Kowach was promoted from his job overseeing roughly 11,000 brokers in the bank’s Private Client Group. He succeeds Mary Mack, who left Wells Fargo Advisors last month to head up Wells’ community banking business.
Kowach, a 25-year veteran of the financial services industry, was focused on recruitment, retention, growth and sales during the more than four years he led the Private Client Group, Wells Fargo’s largest wealth management business. In his new role, he will takes on managing an additional 4,000 bankers under the Wells Fargo Advisors umbrella.
Kowach enters the role at a time when the full-service brokerage industry is undergoing major regulatory and technology changes.
A new Department of Labor rule that takes effect in April 2017 has sparked an industry overhaul as wealth management businesses big and small scramble to decipher which products and business practices meet the rule’s fiduciary standard.

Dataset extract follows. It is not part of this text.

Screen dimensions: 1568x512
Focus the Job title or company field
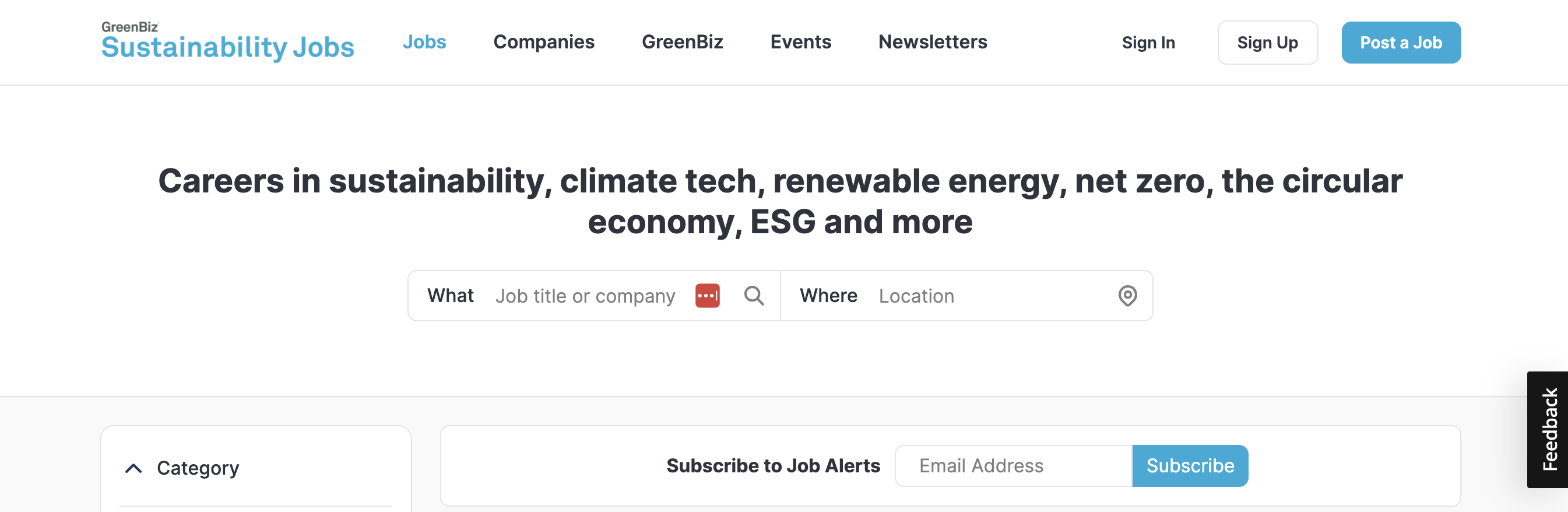coord(585,296)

The cost of compliance industry-wide is expected to reach as much as $31.5 billion in the next decade, which will result in higher costs to serve mass affluent investors who make up a large portion of the St. Louis-based brokerage’s clientele.
Wells Fargo Advisors is working to roll out a pilot version of a robo adviser in first half of 2017 in order to have more options for clients who want to pay lower fees or prefer digital options.
Wells also made a play last year to target wealthier clients by recruiting more than 100 private bankers from Credit Suisse Group AG when the Swiss bank sold off its U.S.-based brokerage business, many of whom took jobs in Kowach’s old division.
Wells Fargo, which said it would name Kowach’s successor shortly, did not make him available for interviews.